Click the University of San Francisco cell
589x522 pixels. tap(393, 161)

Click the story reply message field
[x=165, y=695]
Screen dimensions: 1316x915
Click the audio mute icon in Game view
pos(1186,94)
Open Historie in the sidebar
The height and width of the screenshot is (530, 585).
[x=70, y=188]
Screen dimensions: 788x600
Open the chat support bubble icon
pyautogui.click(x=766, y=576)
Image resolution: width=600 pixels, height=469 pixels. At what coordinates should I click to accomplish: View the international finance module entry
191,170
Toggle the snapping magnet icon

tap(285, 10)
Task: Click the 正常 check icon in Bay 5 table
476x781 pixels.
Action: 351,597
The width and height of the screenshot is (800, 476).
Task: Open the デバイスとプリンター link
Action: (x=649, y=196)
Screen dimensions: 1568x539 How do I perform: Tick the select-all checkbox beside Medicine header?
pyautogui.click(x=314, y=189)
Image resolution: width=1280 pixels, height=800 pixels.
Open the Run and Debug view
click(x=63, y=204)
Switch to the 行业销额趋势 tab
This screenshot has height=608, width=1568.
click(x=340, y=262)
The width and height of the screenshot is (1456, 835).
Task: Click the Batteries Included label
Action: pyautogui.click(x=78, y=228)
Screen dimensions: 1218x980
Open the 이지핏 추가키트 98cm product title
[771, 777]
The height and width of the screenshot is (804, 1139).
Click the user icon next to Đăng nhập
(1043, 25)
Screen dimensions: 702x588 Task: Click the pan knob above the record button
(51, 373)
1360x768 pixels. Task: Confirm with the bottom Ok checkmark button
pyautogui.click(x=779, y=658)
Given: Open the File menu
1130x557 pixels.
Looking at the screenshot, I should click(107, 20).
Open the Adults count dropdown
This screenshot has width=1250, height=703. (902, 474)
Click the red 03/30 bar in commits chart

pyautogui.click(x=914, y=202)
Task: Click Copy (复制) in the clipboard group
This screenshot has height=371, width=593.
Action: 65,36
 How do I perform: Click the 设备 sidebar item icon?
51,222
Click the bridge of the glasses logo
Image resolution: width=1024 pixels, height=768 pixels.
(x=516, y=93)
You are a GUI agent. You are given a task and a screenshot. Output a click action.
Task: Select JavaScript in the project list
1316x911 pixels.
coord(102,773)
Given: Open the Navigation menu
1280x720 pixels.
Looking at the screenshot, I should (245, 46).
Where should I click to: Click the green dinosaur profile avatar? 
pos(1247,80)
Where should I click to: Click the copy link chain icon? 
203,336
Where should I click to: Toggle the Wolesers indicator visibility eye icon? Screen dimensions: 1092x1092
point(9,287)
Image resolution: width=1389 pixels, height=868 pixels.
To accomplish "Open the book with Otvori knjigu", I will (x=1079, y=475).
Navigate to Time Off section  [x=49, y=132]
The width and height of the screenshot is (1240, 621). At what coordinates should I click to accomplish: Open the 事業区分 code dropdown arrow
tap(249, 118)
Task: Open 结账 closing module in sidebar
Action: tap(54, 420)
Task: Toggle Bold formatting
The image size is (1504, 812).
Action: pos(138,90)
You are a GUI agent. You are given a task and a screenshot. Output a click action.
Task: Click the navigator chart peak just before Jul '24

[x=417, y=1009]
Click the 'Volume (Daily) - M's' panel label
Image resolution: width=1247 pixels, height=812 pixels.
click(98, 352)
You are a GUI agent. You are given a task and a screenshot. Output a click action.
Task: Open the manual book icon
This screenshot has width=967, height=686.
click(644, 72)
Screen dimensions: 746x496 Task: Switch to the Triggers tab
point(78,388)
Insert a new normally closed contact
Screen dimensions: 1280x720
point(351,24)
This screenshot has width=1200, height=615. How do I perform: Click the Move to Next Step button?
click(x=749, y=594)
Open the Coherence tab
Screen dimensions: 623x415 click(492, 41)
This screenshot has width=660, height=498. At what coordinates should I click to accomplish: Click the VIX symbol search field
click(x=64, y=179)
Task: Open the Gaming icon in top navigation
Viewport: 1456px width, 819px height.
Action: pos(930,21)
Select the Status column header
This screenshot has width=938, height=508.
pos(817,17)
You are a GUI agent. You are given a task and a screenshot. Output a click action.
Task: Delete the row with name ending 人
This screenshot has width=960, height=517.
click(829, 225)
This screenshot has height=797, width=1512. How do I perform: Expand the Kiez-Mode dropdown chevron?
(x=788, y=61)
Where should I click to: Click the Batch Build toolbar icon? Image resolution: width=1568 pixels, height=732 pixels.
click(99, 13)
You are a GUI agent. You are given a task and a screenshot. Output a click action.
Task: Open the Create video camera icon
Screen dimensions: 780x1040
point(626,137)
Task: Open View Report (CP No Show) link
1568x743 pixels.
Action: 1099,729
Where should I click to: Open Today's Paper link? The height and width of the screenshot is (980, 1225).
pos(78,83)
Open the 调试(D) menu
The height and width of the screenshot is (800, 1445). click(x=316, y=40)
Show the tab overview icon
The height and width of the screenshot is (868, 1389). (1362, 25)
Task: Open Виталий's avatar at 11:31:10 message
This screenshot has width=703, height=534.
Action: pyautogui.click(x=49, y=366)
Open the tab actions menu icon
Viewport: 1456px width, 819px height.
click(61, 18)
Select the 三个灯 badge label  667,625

*Written instruction*. Identify every line in the listing above that contains the word "Toggle" with matching case, and copy each of those lines.

*The completed task*.
Toggle the snapping magnet icon
Where should I click to: Toggle the Wolesers indicator visibility eye icon? Screen dimensions: 1092x1092
Task: Toggle Bold formatting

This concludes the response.